[Source text]
********
Some of you know my long drawn-out A with the MM that lasted years and devastated me. So I have been moving forward... spent a lot of time working on myself, my attitude, healing, and so forth. Started dating awhile ago actually (I have been out of the A for 2 years now) but really only started looking in any kind of 'serious' way recently.

 

I am beyond frustrated. I have joined a few organizations as a way to meet people because I haven't lived here long, but it hasn't worked well so far. I can't date people from work. I moved here (to the south US) a few years ago and it is very conservative for me - most people are into church organizations and I am not. So I have used internet dating sites, trying to be very discriminating as to who I will communicate with and especially, who I will meet.

 

I'm in my 40's and attractive and educated. My photos are real. My profile states "please don't contact me with just a 'hi' or one line - I will only reply to e-mails with substance and content". Not asking that much, right? Well, 99% of the messages I get (and there are hundreds) are the horrible 'winks' or e-mails saying 'How R U'? or men writing to tell me they think I have nice legs.

 

Furthermore, most of these men are at least 20 years older than me, with (being generous here) substantially less interest in physical fitness than I have. :confused: And I won't even touch upon the number of first dates I've gone on, only to discover that the photos attached to their profiles must have been 20 years old at least.

 

I am not picky physically, by the way. I know I am not a hot playboy bunny in my 20's. I just want someone who prioritizes physical fitness and health, and who isn't a liar! Is that really asking too much? :eek:

 

Anyway, I digress... my point was, for the SECOND TIME, I found out tonight that the man I was dating is actually married. :lmao: The first time (awhile ago) I had dated a man four or five times - he was great, very intelligent, and told me he was long-divorced. I happened to meet him in a large department store one weekend when he was with his wife. End of that.

 

Tonight I found out the man who I really could have found attractive, interesting, relationship potential... is also married. :lmao: He lied to me. We have gone on about six dates and he was getting "serious". The problem was, he could no longer hide the fact that he lives with his W and not on his own. He sent me a long e-mail earlier tonight to tell me that he is sorry he was dishonest, but he knew I would not "give him a chance" if I knew he was actually still married, but he has "every intention" of getting a divorce "soon". :eek:

 

I made it abundantly clear in my profiles and in my subsequent communications how I have zero tolerance for married men - not even separated men - because of past bad experiences. What is the problem!!?? Are married men all such scum? Are there NO decent single men - because I have yet to find any? It is all so depressing!
********
[Work order 1] Rewrite the paragraph in the dating post above that begins "I am beyond frustrated" as a short bulleted list that keeps its main facts.
[Work order 2] According to the dating post above, how did the writer learn that the first man, who had claimed to be long-divorced, was married?

[Recorded information]
********
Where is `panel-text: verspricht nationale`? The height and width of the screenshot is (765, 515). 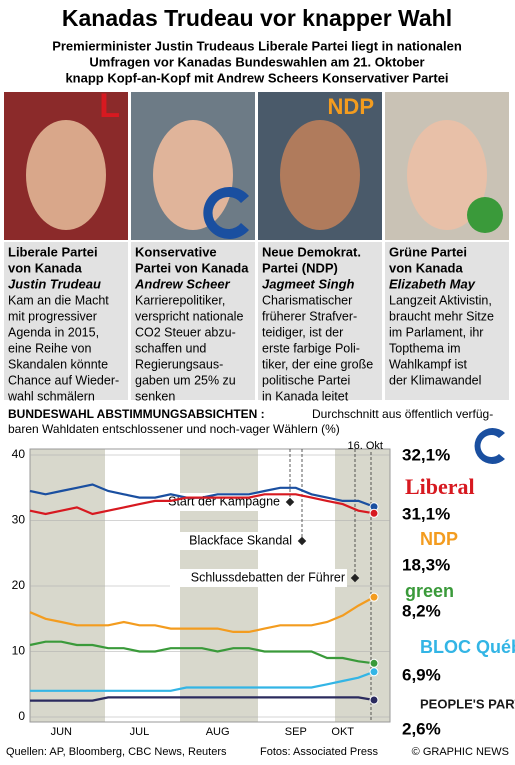
panel-text: verspricht nationale is located at coordinates (189, 316).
********
[Answer area 1]
- The writer has joined a few organizations to meet people, but that hasn't worked well.
- Dating people from work isn't an option.
- The writer moved to the conservative southern US a few years ago, where most people are into church organizations and the writer is not.
- As a result, the writer uses internet dating sites and is very selective about whom to communicate with and meet.

[Answer area 2] The writer ran into him with his wife in a large department store one weekend.